For practice, we are going to implement the max priority queue using a different type of priority queue. The max priority queue will be implemented as a d-heap (a table which logically represents an almost complete d-ary tree) Code for a binary heap is provided in PQHeap.cpp. You just need to convert it to a d-ary heap. Use a value of d=4.
The starter code: TestPQ.cpp will allow you to read in the file and test the original binary heap code. As always, adapt the starter code as you see fit. You want to KNOW the operations are working properly (not just think it seems to be working). [You are the car mechanic. You don’t want to guess things are working okay. You want to KNOW. ]

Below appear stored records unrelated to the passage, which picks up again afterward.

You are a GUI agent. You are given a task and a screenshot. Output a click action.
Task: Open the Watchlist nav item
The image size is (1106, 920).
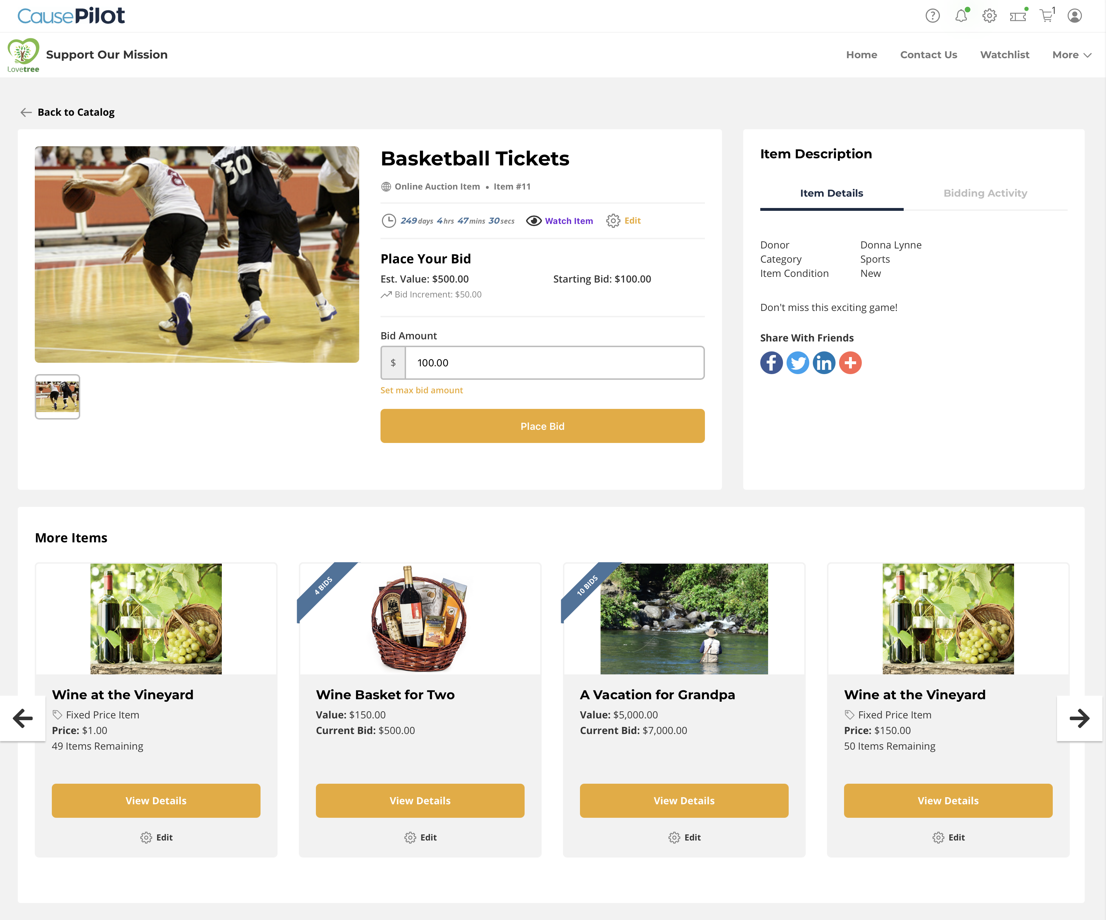pyautogui.click(x=1004, y=55)
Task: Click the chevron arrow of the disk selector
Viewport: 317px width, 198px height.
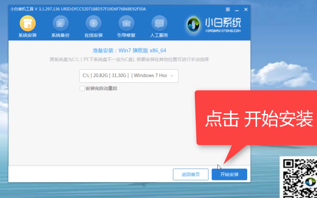Action: click(x=172, y=76)
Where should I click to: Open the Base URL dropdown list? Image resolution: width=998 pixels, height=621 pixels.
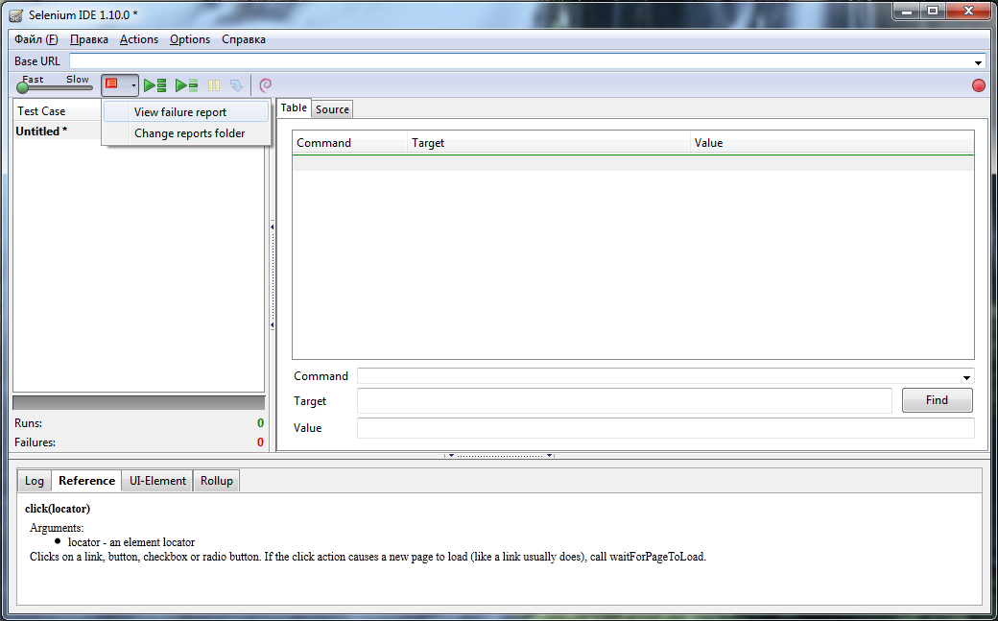point(980,60)
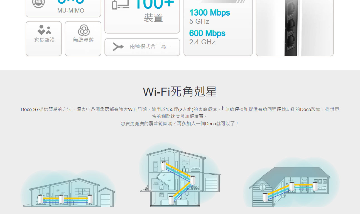Click the 600 Mbps speed text
360x214 pixels.
point(207,33)
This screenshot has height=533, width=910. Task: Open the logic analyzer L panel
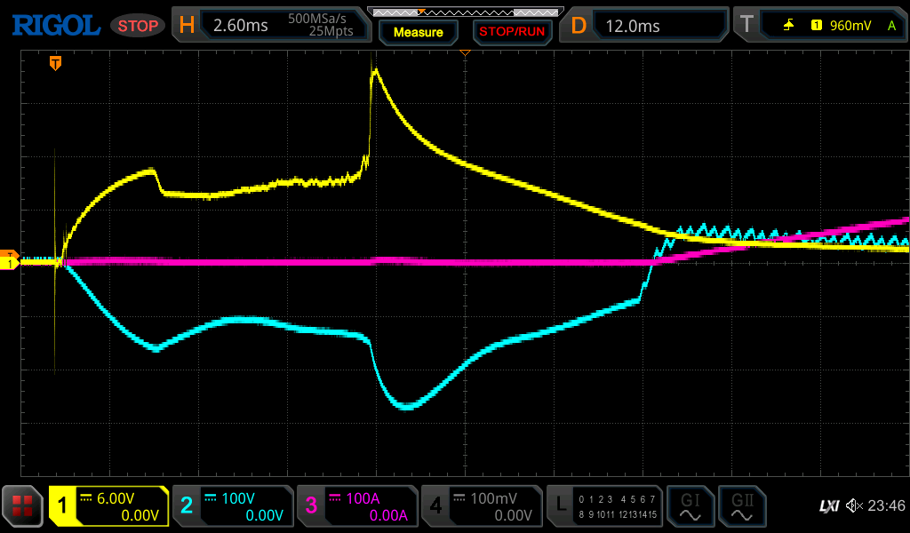(x=604, y=506)
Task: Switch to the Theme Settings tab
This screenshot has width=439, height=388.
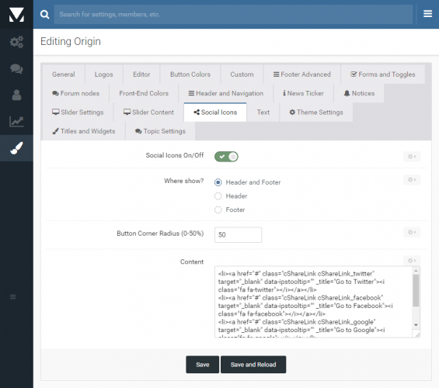Action: 316,113
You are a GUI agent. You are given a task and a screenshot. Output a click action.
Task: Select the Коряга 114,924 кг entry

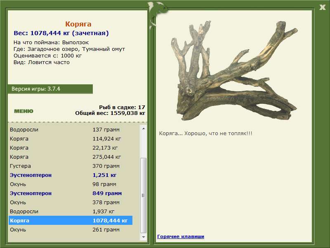(71, 139)
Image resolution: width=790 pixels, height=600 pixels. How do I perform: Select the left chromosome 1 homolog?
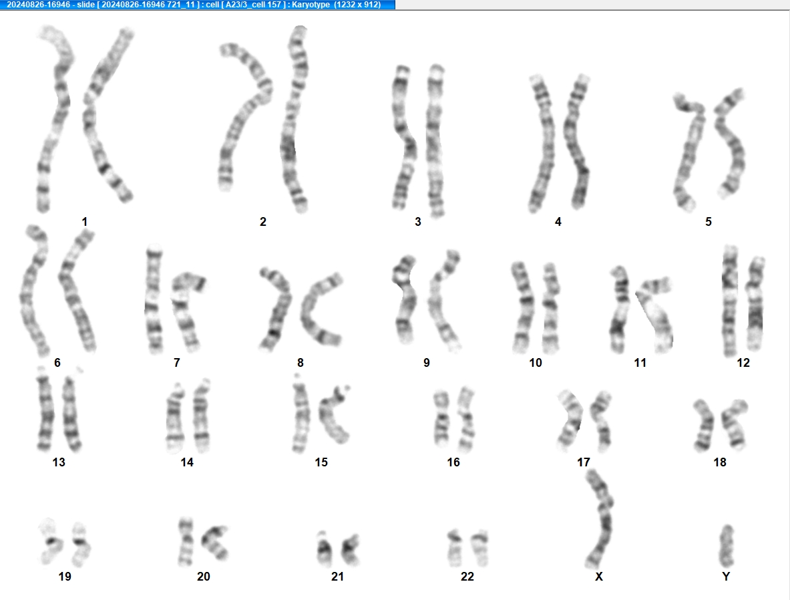coord(54,118)

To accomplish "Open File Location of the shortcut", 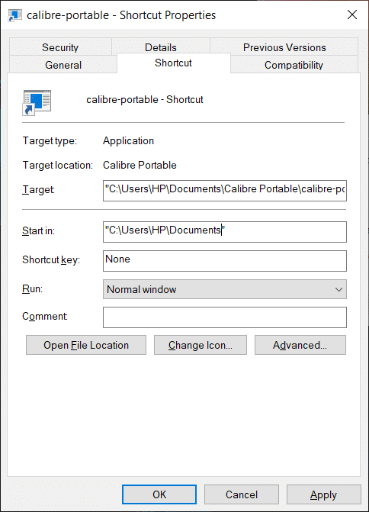I will point(86,345).

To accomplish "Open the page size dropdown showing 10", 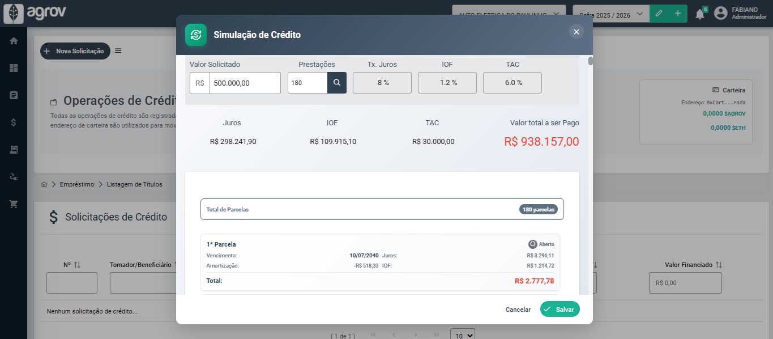I will point(462,335).
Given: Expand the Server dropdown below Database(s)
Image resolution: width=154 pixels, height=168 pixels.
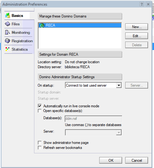Looking at the screenshot, I should click(119, 133).
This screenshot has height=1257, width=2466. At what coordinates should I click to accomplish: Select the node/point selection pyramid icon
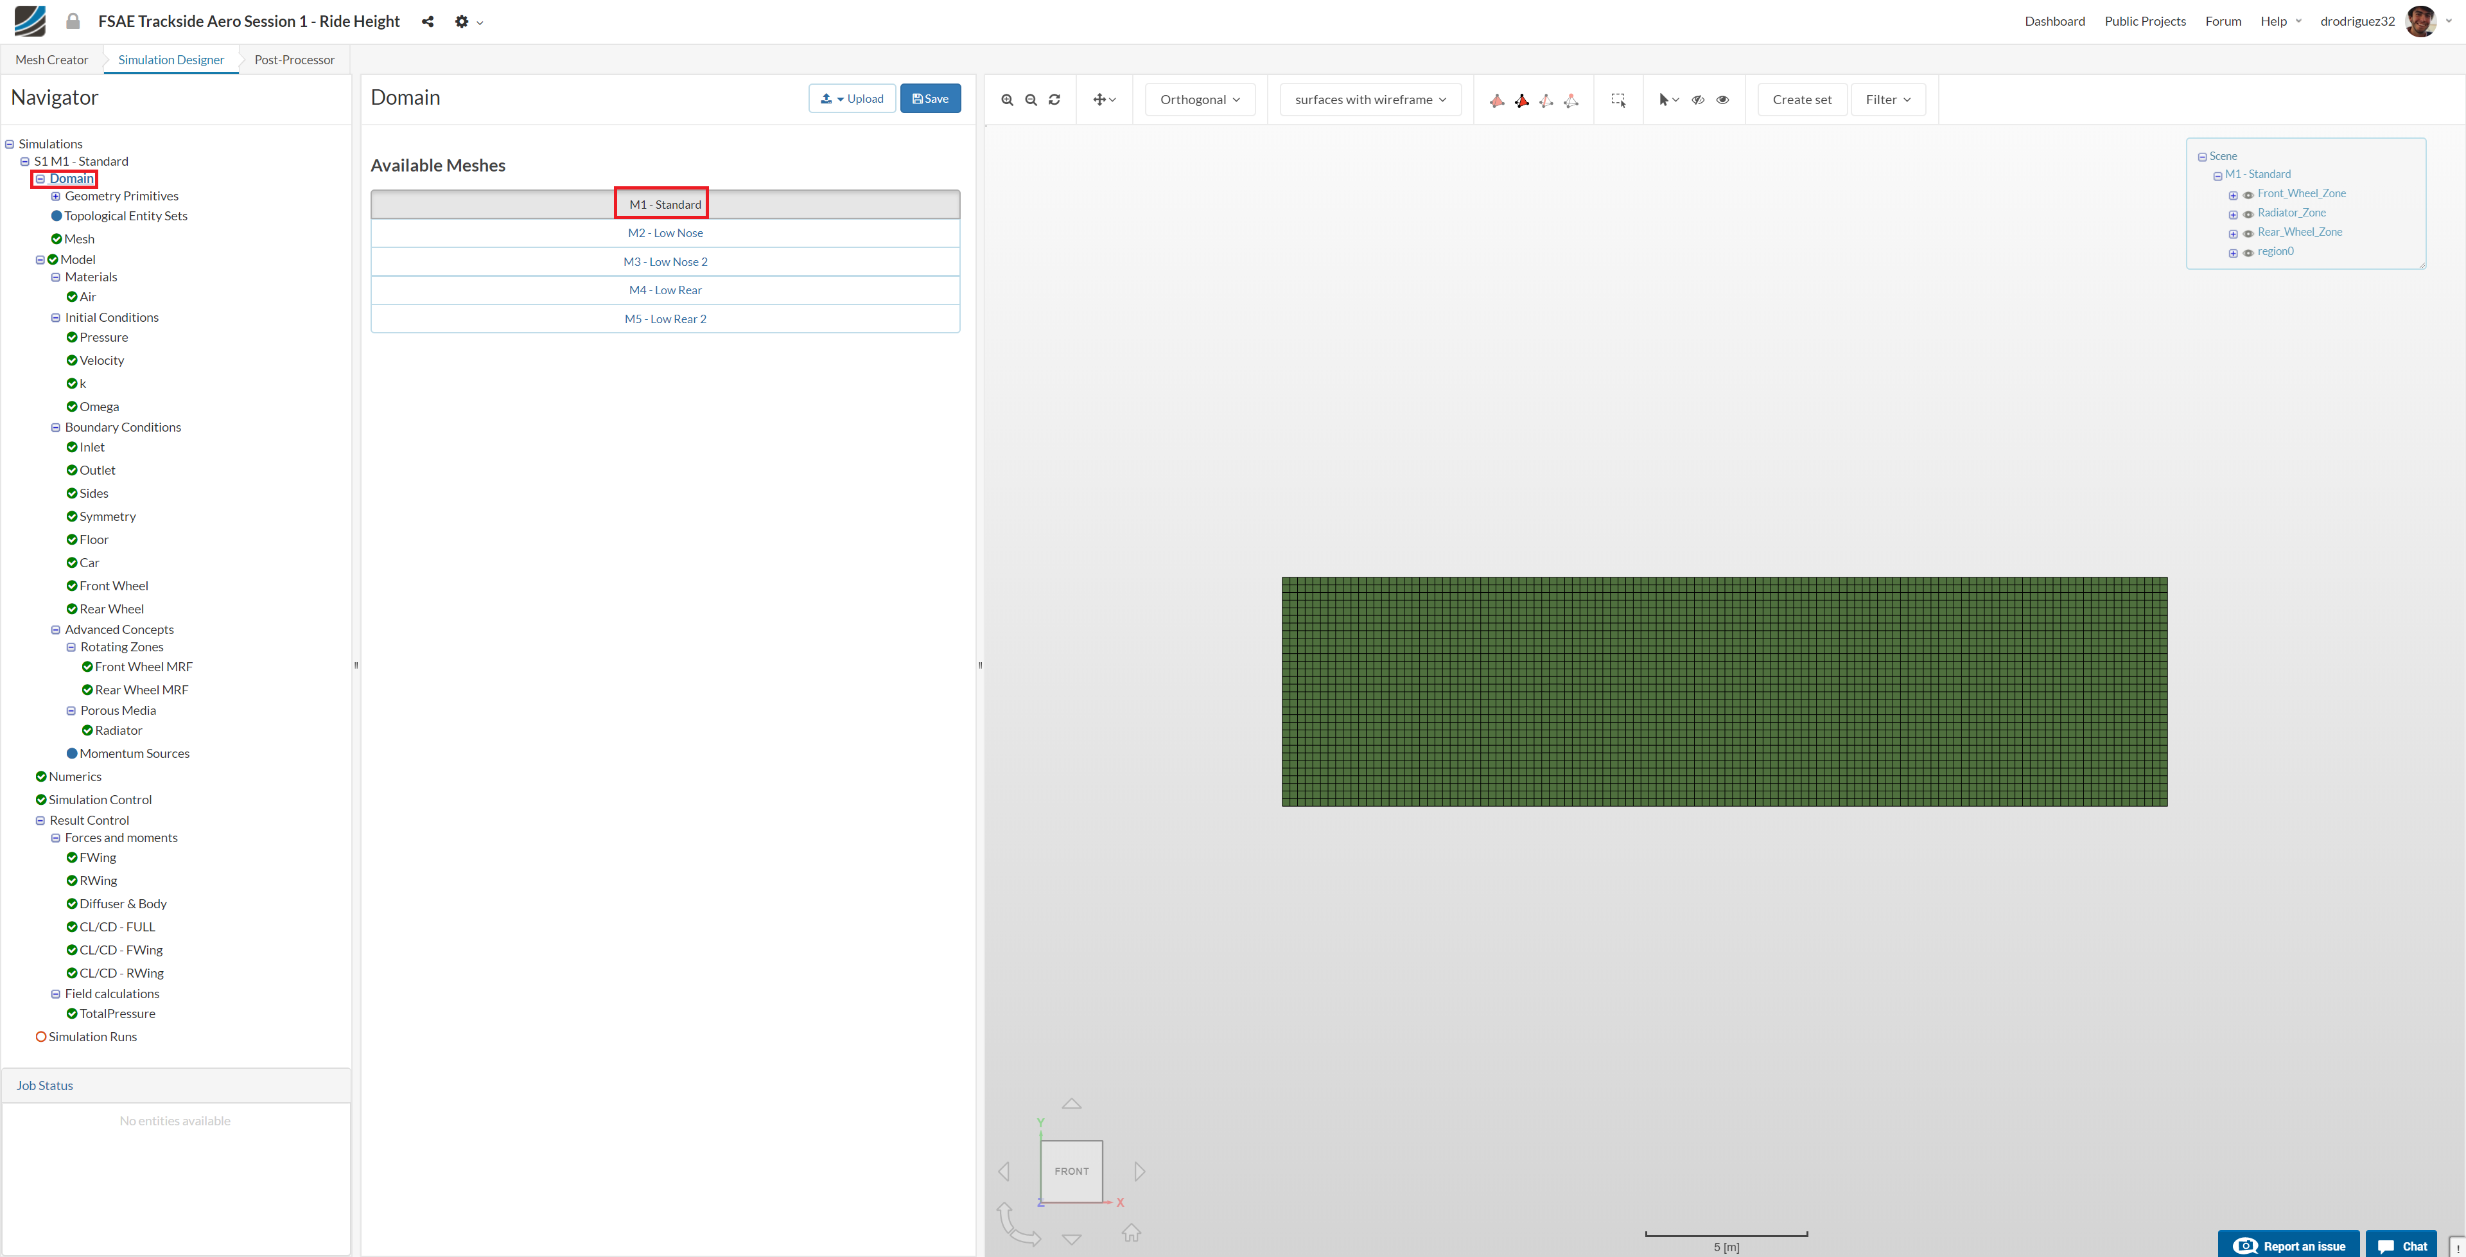click(1571, 100)
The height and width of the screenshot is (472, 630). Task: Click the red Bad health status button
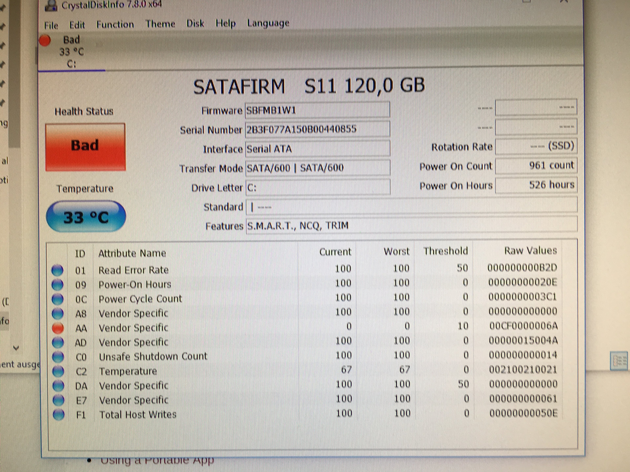(x=85, y=147)
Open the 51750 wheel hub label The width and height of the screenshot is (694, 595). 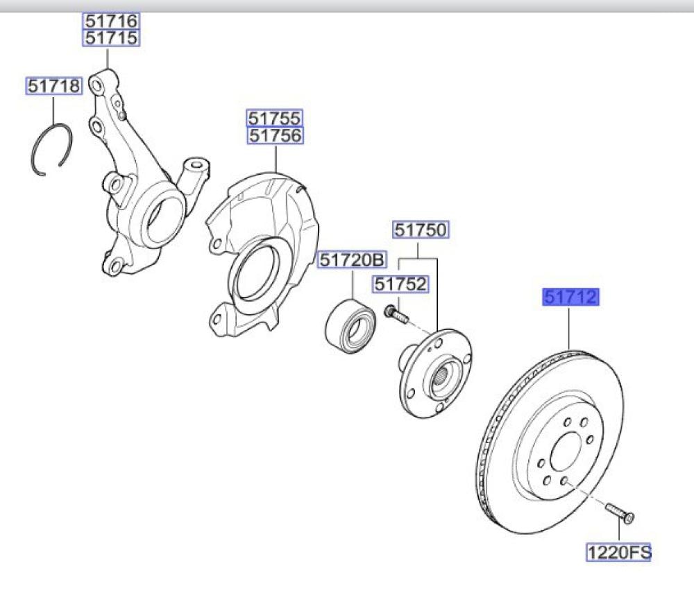(x=421, y=230)
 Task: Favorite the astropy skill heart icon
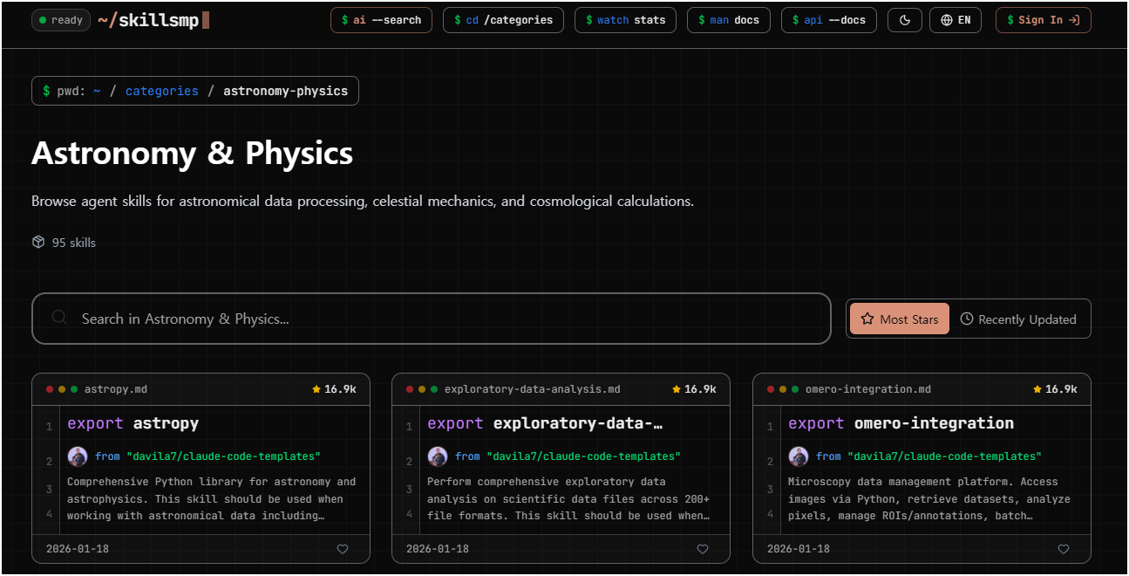(x=342, y=549)
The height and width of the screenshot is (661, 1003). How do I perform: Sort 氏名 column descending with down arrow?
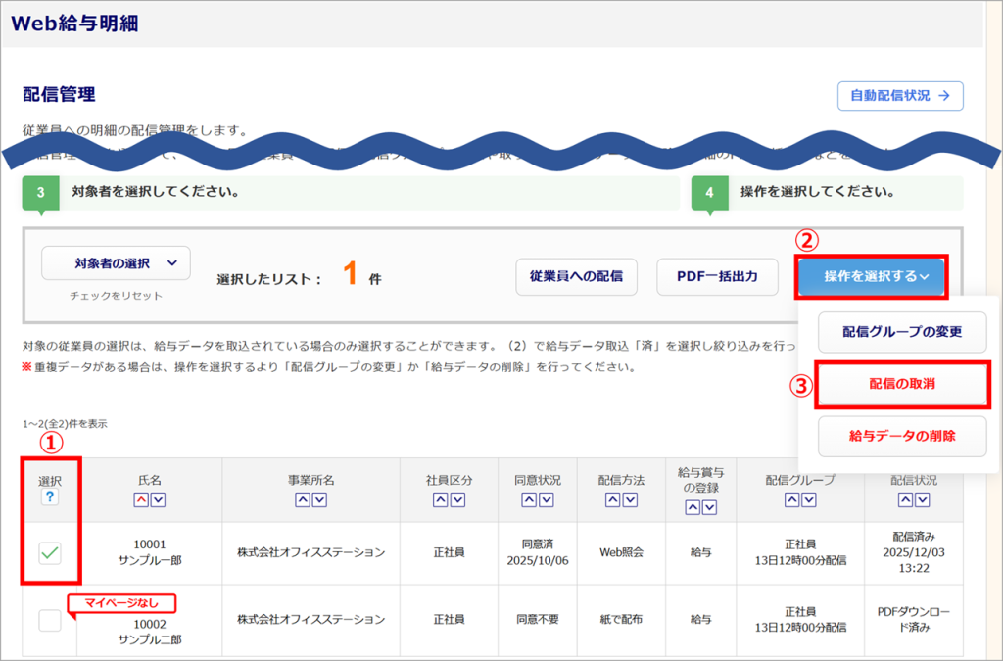pos(158,500)

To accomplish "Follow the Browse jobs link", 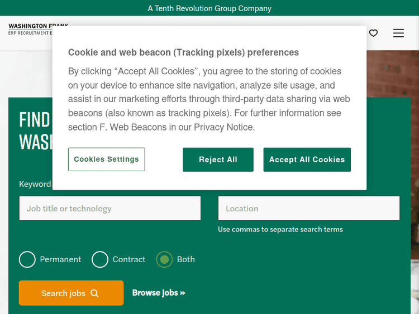I will point(159,293).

Part 3: After every 100 word/frequency pairs you read in, print the word with the median frequency. Recall, a median is the value for which half of the values in the collection are bigger and half are smaller.
Dynamic-median finding. Implement a data type that supports insert in logarithmic time, find the median in constant time, and remove the median in logarithmic time.
Solution. Keep the median key in a variable. We’ll call it currMedian. Use a max heap for values less than currMedian. Use a min heap for keys greater than currMedian. To insert a new value (call it newValue), add newValue into the appropriate heap. If the sizes of the two heaps are not within one of each other. Shift the values by deleting from the larger sized heap, making that value the median, and inserting the median into the smaller sized heap.
For simplicity, I’m only printing the frequency values in the following example:
| Operation | currMedian | Values < currMedian | Values >currMedian |
| Add 5 | 5 | ||
| Add 7 | 5 | 7 | |
| Add 10 | 5 | 7 10 | |
| (shift) | 7 | 5 | 10 |
| Add 15 | 7 | 5 | 10 15 |
| Add 12 | 7 | 5 | 10 12 15 |
| (shift) | 10 | 5 7 | 12 15 |
| Add 8 | 10 | 5 7 8 | 12 15 |
| Add 3 | 10 | 3 5 7 8 | 12 15 |
| (shift) | 8 | 3 5 7 | 10 12 15 |
| Add 1 | 8 | 1 3 5 7 | 10 12 15 |
| Add 2 | 8 | 1 2 3 5 7 | 10 12 15 |
| (shift) | 7 | 1 2 3 5 | 8 10 12 15 |
| Add 42 | 7 | 1 2 3 5 | 8 10 12 15 42 |
| Add 20 | 7 | 1 2 3 5 | 8 10 12 15 20 42 |
| (shift) | 8 | 1 2 3 5 7 | 10 12 15 20 42 |